Our infrastructure is crumbling. Regardless of the fact that we are nearly $3 trillion behind in required maintenance, those on the extreme right of the GOP are looking for ways to lower taxes. This, in my view, makes these folks the biggest something-for-nothing crowd ever.

Meanwhile, even though the basic social employment contract has been gutted, voices on the Right still whine about a deficit of moral virtue, as if all people have to do is just start acting responsible. They seem to think if that were to happen, then tomorrow the old jobs would be back and everything would be just fine. Not so. They won’t admit that the playing field has changed beyond recognition.

For a fraction of what we spend on a bloated military, college education could be free and we could have a social safety net that, instead of being punitive, could actually reward initiative. But to do such things remains beyond our reach with so many of our citizens living in mortal fear that some poor fool is going to get something at their expense.

All the while, corporate executives are hauling off money by the wheelbarrow load with a thumb up for success. Wannabes genuflect in approval as they dream of getting their own wheelbarrow load and joining the club.

The economic statistics over the past half-century tell the story of what has happened to America in a clinical sense, but if you want to get a personal feel for the troubling conditions we find ourselves in, Bob Herbert’s Losing Our Way is a brilliant account in terms of the human cost of growing inequality.       

To me, the most disturbing aspect of this whole scenario is that it took me so long to see this hypocrisy and pretention for what they amount to, namely tribalism.

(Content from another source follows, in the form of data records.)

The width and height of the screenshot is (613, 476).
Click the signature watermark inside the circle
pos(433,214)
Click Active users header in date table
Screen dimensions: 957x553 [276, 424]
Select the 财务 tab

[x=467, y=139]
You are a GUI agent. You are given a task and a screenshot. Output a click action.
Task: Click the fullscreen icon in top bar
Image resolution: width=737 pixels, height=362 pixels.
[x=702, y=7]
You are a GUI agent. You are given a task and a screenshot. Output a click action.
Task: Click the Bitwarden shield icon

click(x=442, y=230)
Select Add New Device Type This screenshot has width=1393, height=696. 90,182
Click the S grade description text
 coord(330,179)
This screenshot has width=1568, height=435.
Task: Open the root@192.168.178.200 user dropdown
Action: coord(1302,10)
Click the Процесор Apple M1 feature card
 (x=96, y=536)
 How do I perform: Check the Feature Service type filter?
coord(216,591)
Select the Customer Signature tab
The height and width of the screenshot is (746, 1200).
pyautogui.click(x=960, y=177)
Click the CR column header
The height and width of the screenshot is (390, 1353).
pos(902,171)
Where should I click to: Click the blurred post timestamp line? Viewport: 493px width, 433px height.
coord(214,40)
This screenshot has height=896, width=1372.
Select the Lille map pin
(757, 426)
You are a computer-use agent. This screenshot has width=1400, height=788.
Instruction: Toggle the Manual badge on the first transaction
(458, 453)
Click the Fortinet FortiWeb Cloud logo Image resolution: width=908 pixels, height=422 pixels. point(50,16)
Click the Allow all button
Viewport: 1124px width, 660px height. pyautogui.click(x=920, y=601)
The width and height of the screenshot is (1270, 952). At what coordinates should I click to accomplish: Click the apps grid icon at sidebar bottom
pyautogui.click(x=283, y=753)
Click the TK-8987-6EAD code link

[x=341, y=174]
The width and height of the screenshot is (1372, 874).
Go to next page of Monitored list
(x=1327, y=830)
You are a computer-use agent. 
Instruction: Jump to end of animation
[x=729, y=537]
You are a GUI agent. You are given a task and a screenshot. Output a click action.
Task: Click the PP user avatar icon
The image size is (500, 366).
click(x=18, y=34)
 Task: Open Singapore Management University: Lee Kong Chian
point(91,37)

We’re witnessing tribalism on steroids as groups try to prove their superiority over everyone else. Because of what they believe is stellar behavior, they deem their kind to be worthy while others aren’t. It’s that simple.

Reversing our escalating inequality, however, is anything but simple. Instead of paying attention to the politics that directly affect their lives, millions of our citizens cling to clichéd versions of an American Dream mythology that have been sold short by Wall Street interests.

The people with the power to rig the system own the politicians of both parties and the major media sources that influence the general public. The richest one percent now own almost half of the world’s wealth, and their rate of ownership increases annually.  

To wrest power away from those who have spent the last three decades purchasing favorable legislation and who have now been given the ability to buy elections by none other than the United States Supreme Court, at times seems impossible. Let’s hope it’s not too late to recreate a more equitable society.

Both liberals and conservatives are likely to agree that the economic trajectory we are currently on is not sustainable and that rising inequality shows no signs of abating. The shame of the matter is that while solutions may not be simple, all it would take to solve most of our economic problems is for people on all sides of the political divide to care more about solutions than whose side gets credit.